# A hand/id with Algae



## Reckon (Jul 25, 2012)

Been seeing several leaves of my plants start to develop some green 'tinting'. Can be on all leaves except the newest ones. Mainly along the blade of the leaf.
I can't tell if it's GSA, BGA, GDA or something else. Can anyone else get an ID?


























Tank parameters
x2 Vertex Illumilux + dual T5HO Geisemann aquaflora bulbs
Dropchecker yellow
pH morning 6.6-6.7; late afternoon 5.8
Temp: 75*F
KH/GH: 1/3
NO3 ~ 20-30ppm
PO4 ~ 3ppm

I feel I'm doing everything right to grow plants and keep algae away....

Big thanks.


----------



## jbyoung00008 (May 16, 2011)

Why does your PH fluctuate so much? Ive never noticed this on my tanks. Fish and plants don't like big Ph swings. Your dropping almost a full point. Are you using a digital Ph pen or drops? Also having no KH means your tank has little buffering capacity. Why the low KH?

IMO part of the issue is the roller coaster PH. I could be totally wrong but .9 difference from morning to night is a unstable condition and algea loves that.

And PS. You're tanks look good Lawson. Don't be to hard on yourself. Super nice tanks don't happen overnight. You're getting there.


----------



## trout (Mar 21, 2012)

is it easliy removed from the leaves? and does it smell? would guess bga.

--- --- ---

▶ Tasks and exercises
1) Extract everything in the algae forum thread from "IMO part of" down to "(Mar 21, 2012)", word for word.
2) Continue the algae forum thread from where it stops.

Data listing:
--- --- ---

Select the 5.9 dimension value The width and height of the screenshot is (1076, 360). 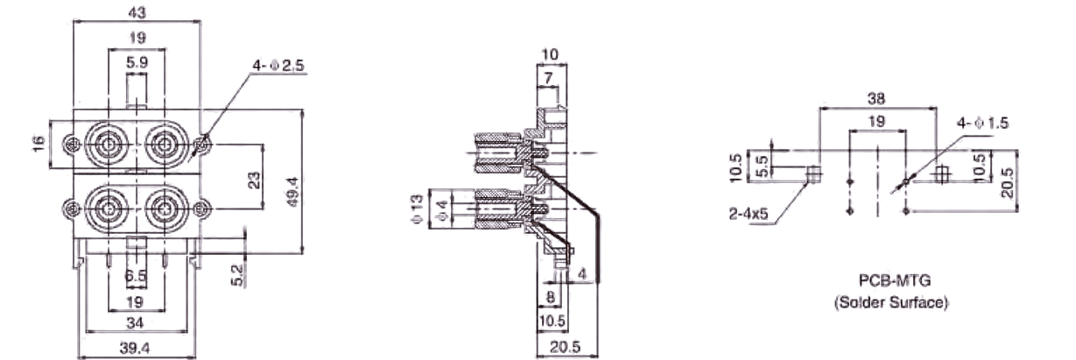tap(137, 63)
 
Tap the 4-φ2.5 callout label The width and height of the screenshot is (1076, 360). tap(278, 67)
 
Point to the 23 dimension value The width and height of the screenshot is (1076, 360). tap(255, 180)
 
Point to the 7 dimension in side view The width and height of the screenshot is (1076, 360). tap(548, 80)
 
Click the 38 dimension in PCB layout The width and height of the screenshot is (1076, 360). tap(876, 99)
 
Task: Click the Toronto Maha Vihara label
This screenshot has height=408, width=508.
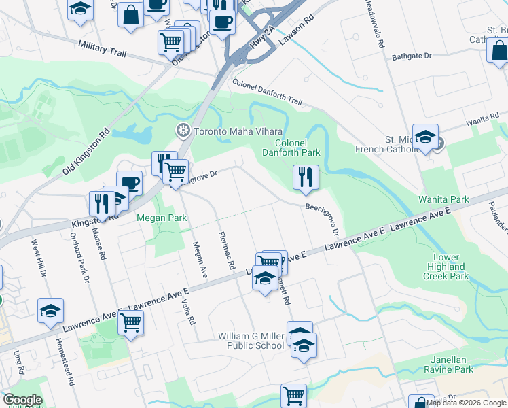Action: coord(238,131)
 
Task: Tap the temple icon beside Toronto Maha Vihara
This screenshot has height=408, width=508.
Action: coord(182,131)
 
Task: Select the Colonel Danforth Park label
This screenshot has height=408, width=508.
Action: coord(297,148)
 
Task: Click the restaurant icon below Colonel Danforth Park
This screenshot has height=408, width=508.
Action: coord(306,177)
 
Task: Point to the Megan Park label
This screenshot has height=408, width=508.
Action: coord(162,218)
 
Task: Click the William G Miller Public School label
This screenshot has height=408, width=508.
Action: coord(251,341)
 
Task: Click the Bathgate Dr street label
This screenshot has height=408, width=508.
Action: coord(412,57)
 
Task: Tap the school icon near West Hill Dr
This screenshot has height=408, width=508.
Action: coord(50,310)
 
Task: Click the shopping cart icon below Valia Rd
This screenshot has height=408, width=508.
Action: coord(130,322)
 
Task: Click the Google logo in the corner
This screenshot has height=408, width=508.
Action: coord(22,400)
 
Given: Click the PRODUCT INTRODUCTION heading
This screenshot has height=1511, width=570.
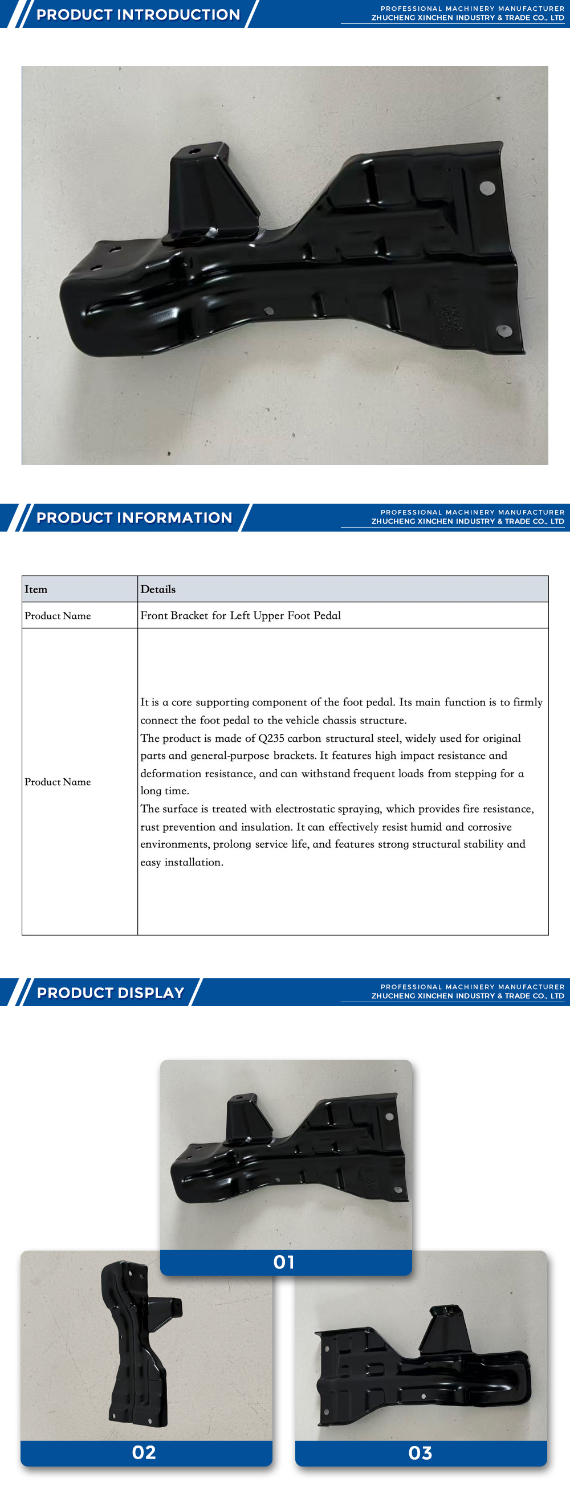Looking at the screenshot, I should click(138, 15).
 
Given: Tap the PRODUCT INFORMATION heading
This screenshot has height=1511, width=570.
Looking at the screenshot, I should click(134, 517).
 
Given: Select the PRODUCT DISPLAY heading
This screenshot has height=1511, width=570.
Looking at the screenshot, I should click(111, 993).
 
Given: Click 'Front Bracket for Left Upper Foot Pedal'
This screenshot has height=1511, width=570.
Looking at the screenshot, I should click(240, 615).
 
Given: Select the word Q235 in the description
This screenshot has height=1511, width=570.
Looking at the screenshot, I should click(271, 738).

--- --- ---

▶ The responses
1)
IMO part of the issue is the roller coaster PH. I could be totally wrong but .9 difference from morning to night is a unstable condition and algea loves that.

And PS. You're tanks look good Lawson. Don't be to hard on yourself. Super nice tanks don't happen overnight. You're getting there.


----------



## trout (Mar 21, 2012)

2)
whats your light sched?


----------



## Transposon (Sep 19, 2012)

If you can rub it off the leaves with your fingers somewhat easily, I guess it's BGA...


----------



## Reckon (Jul 25, 2012)

Dang, didn't really rub off easily. Looks like GSA... So much CO2 and PO4 already though...
Great to see you online again!


----------



## kacairns (Apr 10, 2012)

If you figure this one out tell me! The only algae I've ever had in my 180g is GSA. I've had my PO4 as low as .25 and as high at 5, my co2 from just turning green from blue right up to just turning yellow on the drop checker and am still plagued with GSA. I've decreased lighting schedule and everything.

I think in my case it might be the Actinic lighting that I have on for a couple hours in the evening, looking at solutions to replace my T5 actinic with LED but unfortunately LED bulbs only come in T8....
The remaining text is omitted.